1.Let a be an integer and p be a positive integer. Prove that if p divides a, then
GCD(a,p)=p.
2.Show that if GCD(a, c)=1 and c divides ab, then c divides b.
#1: Since $\displaystyle p \mid a$, we can say that $\displaystyle a = kp$ for some $\displaystyle k$.
So we're trying to find $\displaystyle d = (p, kp)$.

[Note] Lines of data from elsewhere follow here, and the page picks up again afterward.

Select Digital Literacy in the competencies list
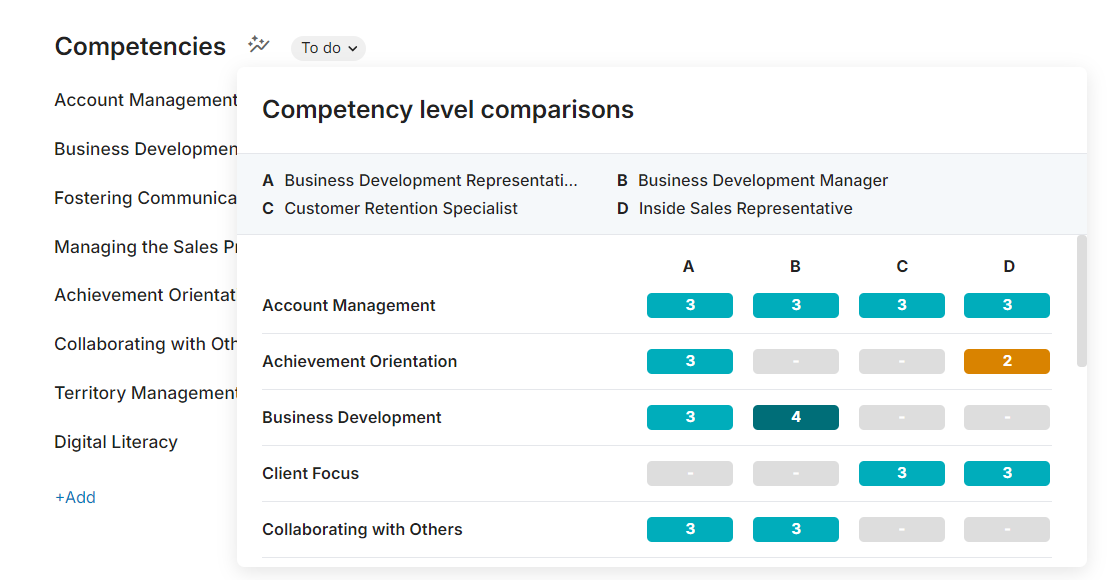This screenshot has width=1109, height=580. point(116,441)
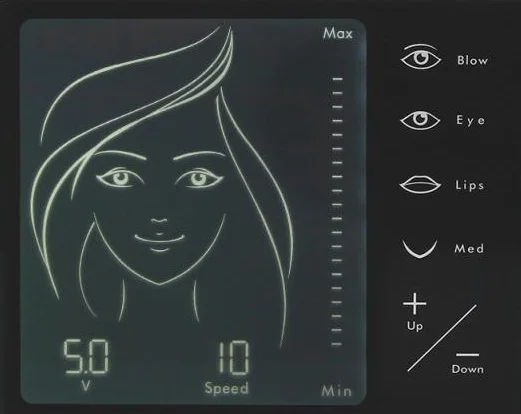The width and height of the screenshot is (521, 414).
Task: Select the Blow mode eye icon
Action: pyautogui.click(x=421, y=57)
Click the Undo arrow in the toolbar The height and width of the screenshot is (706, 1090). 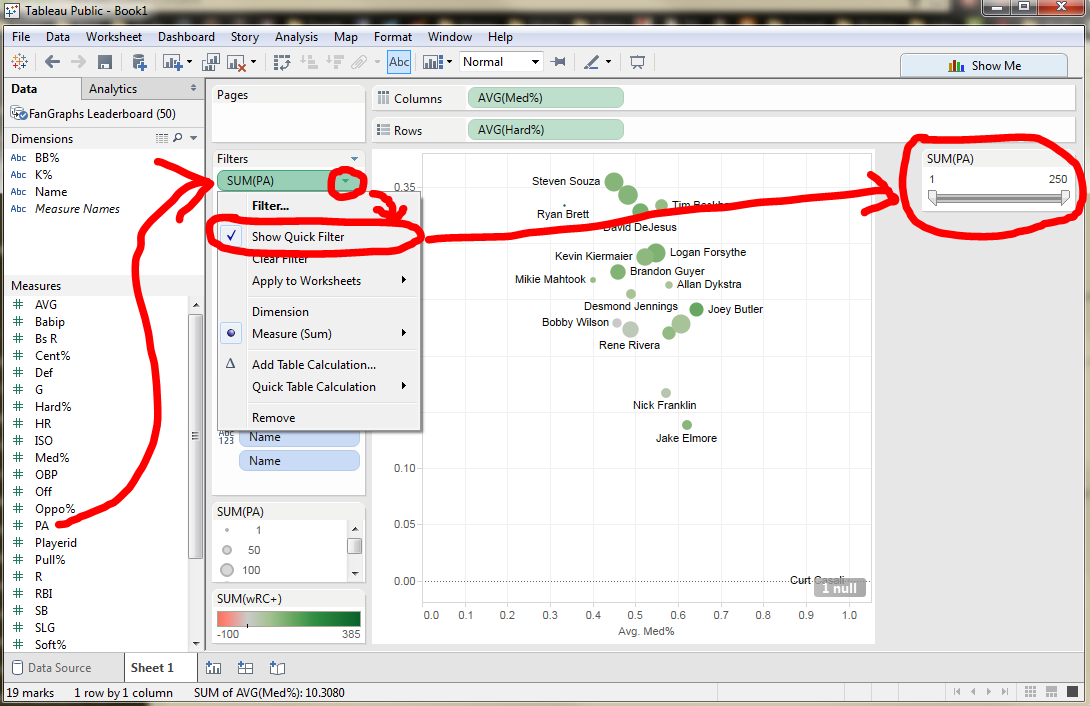click(x=52, y=62)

Since $\displaystyle d \mid p$ and $\displaystyle p$ is prime, $\displaystyle d = 1$ or $\displaystyle d = p$... Can you finish off?
#2:
$\displaystyle (a,c) =1 \ \Rightarrow \ ax + cy = 1 \ \iff \ abx + cby = b$. Can you conclude?
Huh.. It is not said that p is a prime integer..
__________________________________________________
Let d=gcd(a,p). We can say, in particular, that d divides p.
Since p divides both p (obvious) and a (because a is a multiple of p), we can say that p divides the gcd of a and p, that is d.
d | p and p | d
Hence p=d.
Note that the first $\displaystyle \Rightarrow$ can be an equivalence#2:
$\displaystyle (a,c) =1 \ \Rightarrow \ ax + cy = 1 \ \iff \ abx + cby = b$. Can you conclude?